Monotype Unveils Web Font Platform

The use of fonts is not something that most people think about when they are using the Internet. Fonts are an element of Web browsing that are just always there. For advertisement teams and website designers, however, a quality selection of fonts is a top priority.

A basic change of font type can turn a drab-looking ad into an exciting one, and Monotype, a major provider of typefaces for commercial applications, knows this very well. It recently announced the launch of its new Web font platform that will give HTML5 users and content developers easy access to its library of 100,000 fonts. This can be essential for the creation of custom Web pages and advertising campaigns that can appear in HTML5-driven locations.

Buzz Wiggins, the co-founder and CEO of Adcade, provides his opinion of the new platform in a quote on the Monotype website.
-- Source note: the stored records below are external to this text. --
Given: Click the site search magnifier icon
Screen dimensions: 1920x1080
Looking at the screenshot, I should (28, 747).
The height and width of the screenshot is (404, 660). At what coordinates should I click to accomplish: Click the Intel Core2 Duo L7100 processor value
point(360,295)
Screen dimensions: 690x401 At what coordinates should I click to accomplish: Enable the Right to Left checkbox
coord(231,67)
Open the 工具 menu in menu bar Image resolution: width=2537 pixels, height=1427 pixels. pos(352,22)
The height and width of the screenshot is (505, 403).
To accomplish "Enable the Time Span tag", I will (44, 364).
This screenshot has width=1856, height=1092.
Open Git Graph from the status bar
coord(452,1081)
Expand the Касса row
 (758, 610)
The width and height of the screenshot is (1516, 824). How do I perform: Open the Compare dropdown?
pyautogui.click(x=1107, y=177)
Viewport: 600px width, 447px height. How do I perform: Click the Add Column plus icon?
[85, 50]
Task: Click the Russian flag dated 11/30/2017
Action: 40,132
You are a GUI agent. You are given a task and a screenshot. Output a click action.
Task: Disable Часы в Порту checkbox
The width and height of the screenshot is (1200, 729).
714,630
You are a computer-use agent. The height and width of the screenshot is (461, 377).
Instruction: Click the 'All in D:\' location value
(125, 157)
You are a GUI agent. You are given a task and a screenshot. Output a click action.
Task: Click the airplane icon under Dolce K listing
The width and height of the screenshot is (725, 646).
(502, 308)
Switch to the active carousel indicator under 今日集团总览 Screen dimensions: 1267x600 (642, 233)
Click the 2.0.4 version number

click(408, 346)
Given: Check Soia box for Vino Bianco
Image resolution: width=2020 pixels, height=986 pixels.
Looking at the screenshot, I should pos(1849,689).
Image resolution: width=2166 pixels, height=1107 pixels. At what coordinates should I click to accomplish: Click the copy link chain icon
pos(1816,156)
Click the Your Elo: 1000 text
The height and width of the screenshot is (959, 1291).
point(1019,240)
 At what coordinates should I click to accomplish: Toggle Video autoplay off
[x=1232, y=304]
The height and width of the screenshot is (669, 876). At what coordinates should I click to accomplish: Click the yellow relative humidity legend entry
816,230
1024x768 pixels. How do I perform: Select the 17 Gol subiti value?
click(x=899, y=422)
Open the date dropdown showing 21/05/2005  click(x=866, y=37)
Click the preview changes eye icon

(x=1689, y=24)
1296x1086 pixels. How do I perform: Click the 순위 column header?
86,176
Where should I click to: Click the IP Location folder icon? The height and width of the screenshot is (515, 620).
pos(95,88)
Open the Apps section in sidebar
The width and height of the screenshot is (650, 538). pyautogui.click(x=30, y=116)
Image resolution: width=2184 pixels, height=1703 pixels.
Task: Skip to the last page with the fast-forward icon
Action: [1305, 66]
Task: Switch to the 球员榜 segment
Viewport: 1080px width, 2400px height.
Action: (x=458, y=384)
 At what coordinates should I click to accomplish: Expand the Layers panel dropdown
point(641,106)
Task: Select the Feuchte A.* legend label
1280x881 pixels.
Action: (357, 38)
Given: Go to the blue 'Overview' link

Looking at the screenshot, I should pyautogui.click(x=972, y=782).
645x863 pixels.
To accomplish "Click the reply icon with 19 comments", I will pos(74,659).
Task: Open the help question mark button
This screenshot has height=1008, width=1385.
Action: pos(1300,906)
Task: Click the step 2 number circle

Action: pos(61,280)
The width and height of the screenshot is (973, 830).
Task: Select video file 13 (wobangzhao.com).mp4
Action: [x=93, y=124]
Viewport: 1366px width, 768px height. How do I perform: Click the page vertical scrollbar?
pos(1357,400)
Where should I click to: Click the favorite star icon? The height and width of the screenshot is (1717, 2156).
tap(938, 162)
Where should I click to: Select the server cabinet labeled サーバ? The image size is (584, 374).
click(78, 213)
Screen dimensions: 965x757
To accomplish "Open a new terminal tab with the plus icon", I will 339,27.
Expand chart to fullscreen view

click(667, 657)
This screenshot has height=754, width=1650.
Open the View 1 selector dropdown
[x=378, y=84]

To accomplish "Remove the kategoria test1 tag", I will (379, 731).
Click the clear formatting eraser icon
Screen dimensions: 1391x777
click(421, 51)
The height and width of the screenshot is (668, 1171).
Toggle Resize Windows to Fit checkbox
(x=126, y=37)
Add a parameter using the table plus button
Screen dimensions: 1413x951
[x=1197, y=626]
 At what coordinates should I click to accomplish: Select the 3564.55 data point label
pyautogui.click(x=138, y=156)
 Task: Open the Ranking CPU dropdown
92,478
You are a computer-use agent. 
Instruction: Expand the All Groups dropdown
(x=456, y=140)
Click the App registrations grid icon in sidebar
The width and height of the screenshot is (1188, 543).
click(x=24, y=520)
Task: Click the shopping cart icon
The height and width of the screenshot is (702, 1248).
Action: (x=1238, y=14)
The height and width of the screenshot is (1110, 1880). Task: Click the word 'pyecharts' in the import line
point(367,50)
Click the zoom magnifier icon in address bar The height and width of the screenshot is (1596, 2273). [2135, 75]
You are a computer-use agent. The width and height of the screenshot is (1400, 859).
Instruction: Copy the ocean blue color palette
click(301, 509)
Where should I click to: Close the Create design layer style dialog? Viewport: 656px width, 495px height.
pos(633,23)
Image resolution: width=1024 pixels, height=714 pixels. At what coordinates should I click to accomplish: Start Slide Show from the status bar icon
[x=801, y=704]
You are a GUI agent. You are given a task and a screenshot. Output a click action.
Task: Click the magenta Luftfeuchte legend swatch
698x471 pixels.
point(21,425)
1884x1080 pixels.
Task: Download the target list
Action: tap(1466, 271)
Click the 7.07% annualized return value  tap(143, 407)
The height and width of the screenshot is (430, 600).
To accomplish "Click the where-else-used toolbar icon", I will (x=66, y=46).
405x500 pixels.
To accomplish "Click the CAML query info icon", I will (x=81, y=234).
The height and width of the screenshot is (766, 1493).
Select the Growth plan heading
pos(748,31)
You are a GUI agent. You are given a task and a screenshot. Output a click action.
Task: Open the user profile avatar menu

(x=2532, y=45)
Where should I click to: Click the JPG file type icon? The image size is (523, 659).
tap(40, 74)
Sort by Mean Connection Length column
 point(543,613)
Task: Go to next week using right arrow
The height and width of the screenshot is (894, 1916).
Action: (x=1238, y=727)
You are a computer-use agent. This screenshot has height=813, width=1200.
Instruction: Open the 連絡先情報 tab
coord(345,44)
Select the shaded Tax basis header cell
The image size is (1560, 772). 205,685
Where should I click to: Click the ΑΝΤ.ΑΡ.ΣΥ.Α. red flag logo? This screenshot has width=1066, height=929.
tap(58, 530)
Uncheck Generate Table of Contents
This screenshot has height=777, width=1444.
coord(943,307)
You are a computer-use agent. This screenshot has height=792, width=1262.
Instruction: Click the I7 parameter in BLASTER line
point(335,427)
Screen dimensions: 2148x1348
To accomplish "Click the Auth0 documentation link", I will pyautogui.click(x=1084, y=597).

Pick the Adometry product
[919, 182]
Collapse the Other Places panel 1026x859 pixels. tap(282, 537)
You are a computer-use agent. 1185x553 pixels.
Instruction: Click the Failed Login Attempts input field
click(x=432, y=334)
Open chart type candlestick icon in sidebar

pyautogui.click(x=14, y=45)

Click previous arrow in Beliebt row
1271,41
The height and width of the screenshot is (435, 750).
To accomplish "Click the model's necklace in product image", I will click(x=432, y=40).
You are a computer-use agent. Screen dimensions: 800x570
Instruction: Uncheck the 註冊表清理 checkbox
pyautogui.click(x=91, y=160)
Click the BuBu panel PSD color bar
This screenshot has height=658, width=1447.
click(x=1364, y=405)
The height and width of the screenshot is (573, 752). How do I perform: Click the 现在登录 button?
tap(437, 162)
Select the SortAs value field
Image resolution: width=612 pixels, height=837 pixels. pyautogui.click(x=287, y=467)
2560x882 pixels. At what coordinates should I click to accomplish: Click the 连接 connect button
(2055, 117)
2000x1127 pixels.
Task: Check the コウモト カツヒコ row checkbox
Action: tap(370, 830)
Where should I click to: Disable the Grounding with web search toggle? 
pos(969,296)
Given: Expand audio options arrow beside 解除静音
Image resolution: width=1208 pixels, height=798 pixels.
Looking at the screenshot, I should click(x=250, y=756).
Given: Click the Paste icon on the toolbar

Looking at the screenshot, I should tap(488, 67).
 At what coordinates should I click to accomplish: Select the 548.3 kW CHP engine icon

“With the death of Flash came the broken process of working with Web fonts, a common frustration for designers who responded by creating ineffective workarounds,” Wiggins began.

“The Monotype Web Font Platform puts the power back in designers’ hands by offering a super simple way to use Web fonts – providing the creative freedom and flexibility that designers and brands need to run a dynamic and personalized campaign anywhere, anytime,” he continued.

Monotype points out that there is the option for designers to use the Web font platform API for their own application and for designers to extend font usage to their users. When creating Web apps, developers will have the power of the API to make their designs look exactly how they want. Users can then try and publish from the collection of fonts from within the app to which they are already logged on.

The API is meant to work quickly so there is no lag between loading an ad, app, or Web page and the loading of fonts. It is advanced enough to load only the characters necessary for individual ads so there is no overhead regarding typefaces and characters that will not be used in those instances.

This could lead to a host of HTML5-driven ads that are backed by more creative designs than were possible before. Monotype is trying to fill a gap in the advertising space that has been empty since the first days of the latest HTML version. Now, the native Web should be able to serve the vision of developers without relying on third-party plugins such as Flash to get those jobs done.